Над кукушкиным гнездом — страница 49 из 58

На голове и плечах Макмерфи тоже появились красные следы, но, похоже, это его совсем не беспокоило. Он все наступал, на десять ударов отвечая одним. Так они и кружили по душевой, пока черный наконец не начал задыхаться, пошатываясь и думая лишь о том, как уберечься от этих мощных рыжих кулаков. Пациенты вопили, чтобы Макмерфи уложил его. Но Макмерфи действовал не спеша.

От удара в плечо черного отбросило в сторону, и он метнул взгляд-молнию на своих дружков:

— Уильямс… Уоррен… черт бы вас побрал!

Другой большой черный раздвинул толпу, обхватил Макмерфи сзади. Макмерфи стряхнул его, как стряхивает бык обезьяну, но тот снова набросился сзади.

Поэтому я приподнял его и откинул под душ. Внутри него были одни радиолампы, и весил он не больше десяти-пятнадцати фунтов.

Черный коротышка крутанул головой по сторонам, повернулся и бросился к двери. Пока я наблюдал за ним, тот второй вышел из душа и взял меня борцовским захватом: сзади просунул свои руки под моими, а кисти сцепил в замок за моей шеей, и мне пришлось спиной вбежать в душ, чтобы шмякнуть его о кафель. Я лежал в воде, наблюдал, как Макмерфи продолжает выбивать ребра Вашингтону, черный подо мной начал кусать меня за шею, тогда я отпустил захват. Он затих, и крахмал вымывался из его формы, стекая в захлебывающийся сток.

Когда черный коротышка вбежал обратно с ремнями, наручниками и простынями в сопровождении четырех санитаров из буйного, все уже одевались, жали нам с Макмерфи руки, говорили, что так им и надо, какая сногсшибательная была драка и какая великолепная, внушительная победа. Они продолжали так говорить, подбадривая нас и поднимая дух, — хорошая драка, отличная победа! — а в это время Большая Сестра помогала санитарам из буйного надевать на нас мягкие кожаные наручники.

* * *

Наверху, в буйном, постоянный грохот машинного отделения: тюремная фабрика штампует автомобильные номера. «Ди-док», «ди-док» — на столе для пинг-понга отмеряют время.
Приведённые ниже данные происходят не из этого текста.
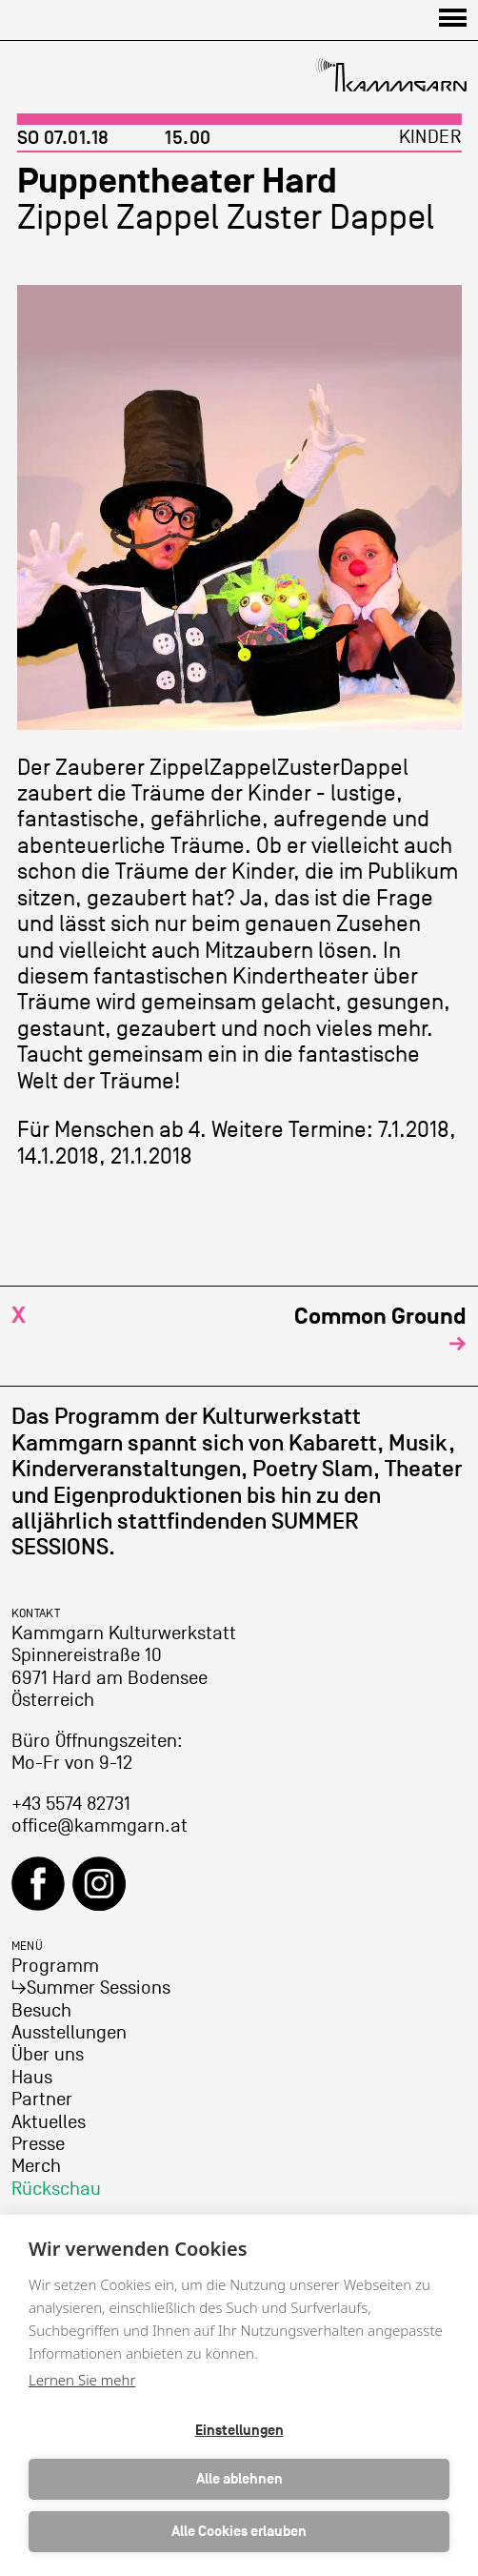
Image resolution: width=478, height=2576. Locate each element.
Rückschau (56, 2189)
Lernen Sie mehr (82, 2379)
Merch (36, 2166)
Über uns (47, 2054)
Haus (31, 2077)
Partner (41, 2099)
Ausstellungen (69, 2032)
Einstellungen (239, 2431)
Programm (55, 1966)
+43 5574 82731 (70, 1804)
Люди снуют по своим личным взлетно-посадочным полосам: до стены, затем крен, разворот, назад к другой стене, снова крен, разворот и опять по кругу — быстрыми короткими шагами протаптывают пересекающиеся дорожки в полу, на лицах устойчивое выражение жажды от долгого сидения в клетке. Паленый запах от людей, испуганных до безумия и вышедших из-под контроля, а по углам и под столом для пинг-понга припали к земле и скрежещут зубами твари — доктора с сестрами их не видят, санитары не могут убить дезинфекцией. Когда дверь в отделение открылась, я сразу учуял этот запах паленого и услышал скрежет зубов.

Санитары ввели нас, и у самой двери мы столкнулись с высоким костлявым стариком, он был подвешен на проводе, привинченном между лопаток. Оглядел нас желтыми чешуйчатыми глазами и покачал головой.
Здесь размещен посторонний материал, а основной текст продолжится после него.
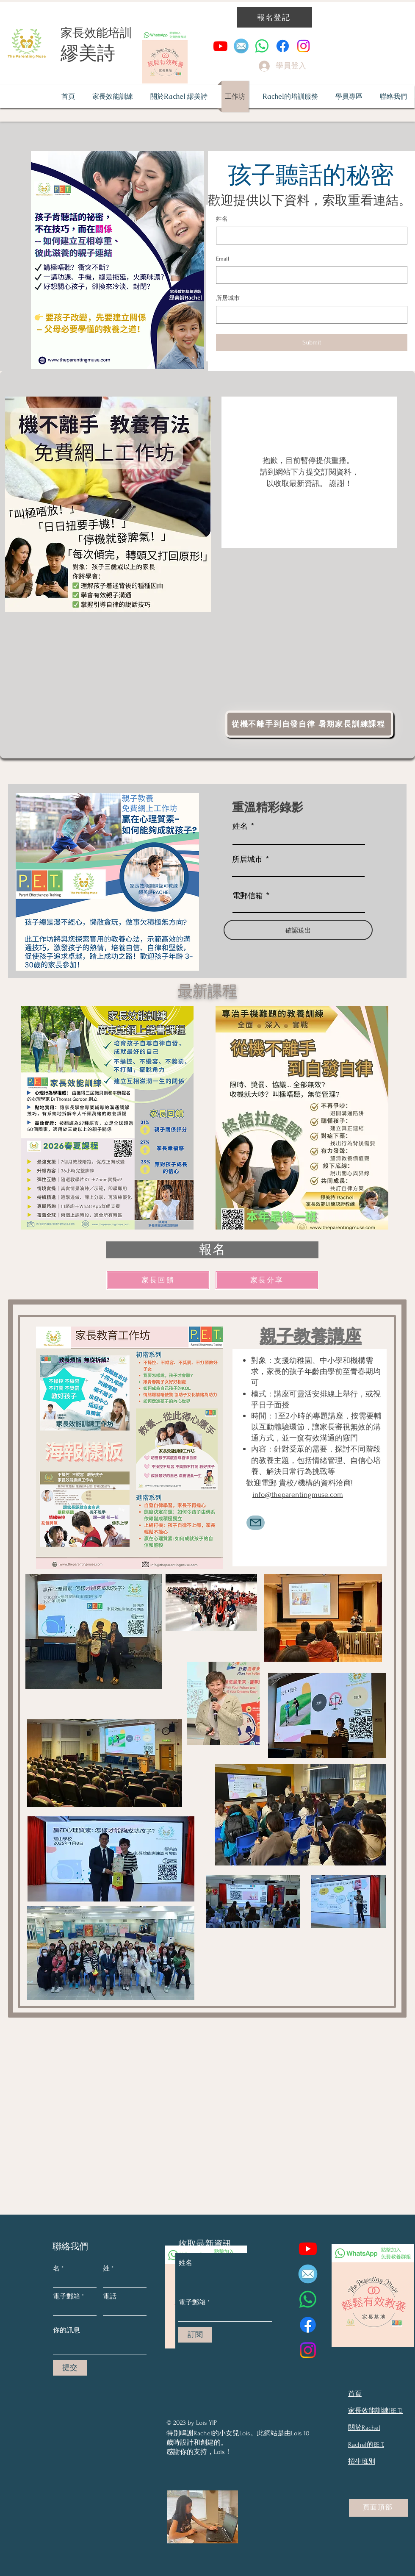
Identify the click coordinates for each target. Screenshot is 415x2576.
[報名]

— Я умываю руки от всех этих дел, — сказал он одному из цветных санитаров, и провод утащил его дальше по коридору.

Мы шли за ним в дневную комнату. Макмерфи остановился в дверях, расставил ноги, отвел голову назад, чтобы все рассмотреть, хотел подцепить большими пальцами карманы, но мешали наручники.

— Ну и кино, — процедил он сквозь зубы.

Я кивнул. Все это мне уже было знакомо.

Пару человек, курсировавших по комнате, остановились посмотреть на нас; снова притащился костлявый старик, умывающий руки от всех этих дел. Поначалу никто не обратил на нас внимания. Санитары ушли на пост, а мы остались стоять посередине комнаты. Глаз у Макмерфи заплыл, от этого он постоянно подмигивал, губы опухли, я видел, как трудно ему улыбаться. Он поднял руки в наручниках, окинул взглядом всю эту шумную суету и сделал глубокий вдох.

— Фамилия моя Макмерфи, приятели, — заговорил он, медленно растягивая слова, как ковбой в фильме, — и хотел бы я знать, кто из вас, дятлов, заправляет покером в этом заведении?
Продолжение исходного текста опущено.